■ TEXT TO READ
________________________________________
# Duck hunting ruining deer hunting?



## Millcreekfarms (Jun 8, 2013)

Just wondered how many of yall can still focus on deer? I use to count the days till opening day of bow season but since ive took waterfowl serious all i can think about is early goose and teal !! Went bowhunting once last season but i kept hearing honkers all morning ( not sure if they were there or i was dreaming) couldnt hunt long went home and grabbed my shotgun and headed to the closest goose hole i have, im ruined waterfowl has stole my heart.


----------



## BeardsandSpurs (Jun 8, 2013)

I just really seriously started duck hunting last year but have deer hunted all my life. I can barely stand the opening day of duck season!!!! It's more of a rush to me but I haven't had a wall-hanger step out in front of me either. Just like how fast-paced it is. You're in, you shoot, you're out. With deer hunting, you may go 3 weeks without seeing a deer. I'll still go deer hunting all the days I can, but when duck season starts up....that's all I'll focus on. I'm soon to be hooked on waterfowl hunting.


----------



## king killer delete (Jun 8, 2013)

*Hunt ducks in the morning*

and deer in the afternoon. I deer hunt and duck hunt the same place and we don't miss a beat.


----------



## jandr1 (Jun 9, 2013)

never got to be a big deer hunter got stole by ducks in the beginning


----------



## 01Foreman400 (Jun 9, 2013)

I love duck hunting but the rut still takes it all for me and spring turkey right behind it.  Truth be told I turned down several duck hunts last season so I could rabbit hunt.


----------



## Larry Young Jr (Jun 9, 2013)

Its to hot in Sept. To hunt deer. So goose hunt till the end of Sept and bow hunt till duck season opens.


----------



## king killer delete (Jun 9, 2013)

Check out my album if you think deer hunting has messed up my duck hunting.


----------



## HeavyNeck91 (Jun 9, 2013)

killer elite said:


> and deer in the afternoon. I deer hunt and duck hunt the same place and we don't miss a beat.



That's right!!


----------



## king killer delete (Jun 9, 2013)

I am a member of the shootem in the neck club. 2700 feet per second 150  grain corlock bullet = cube steak


----------



## bander_TC50 (Jun 9, 2013)
________________________________________
■ DATA

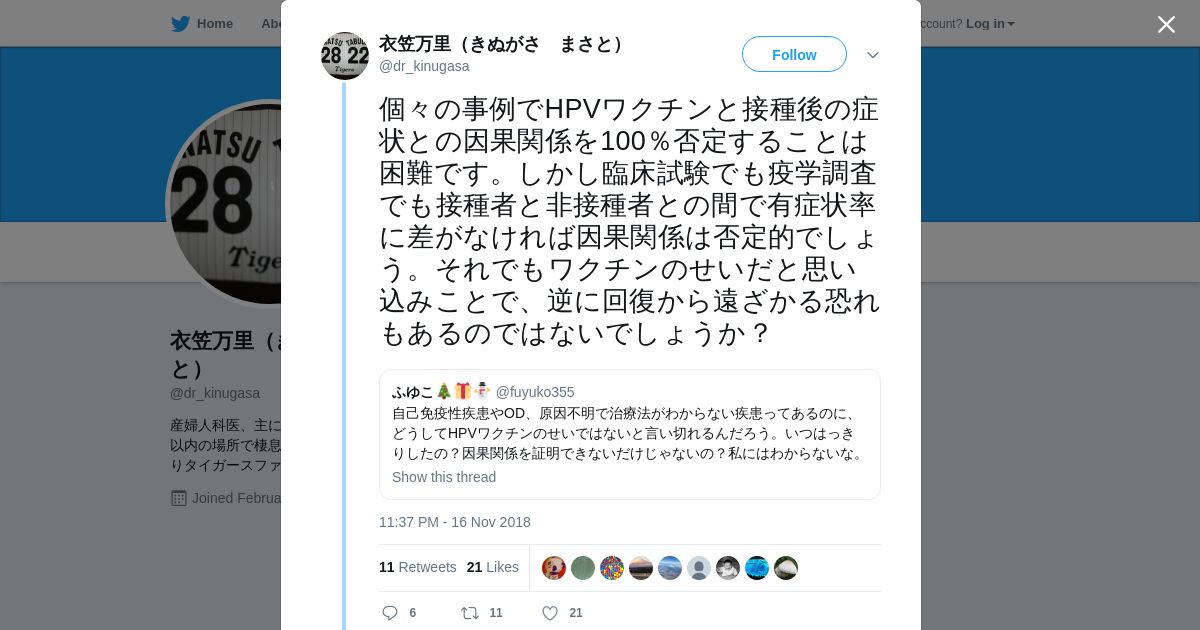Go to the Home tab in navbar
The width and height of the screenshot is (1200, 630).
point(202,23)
________________________________________
■ REQUIRED WORK
Please copy, word for word, the part of the duck and deer hunting thread from "I love duck" to "could rabbit hunt.".

■ ANSWER
I love duck hunting but the rut still takes it all for me and spring turkey right behind it.  Truth be told I turned down several duck hunts last season so I could rabbit hunt.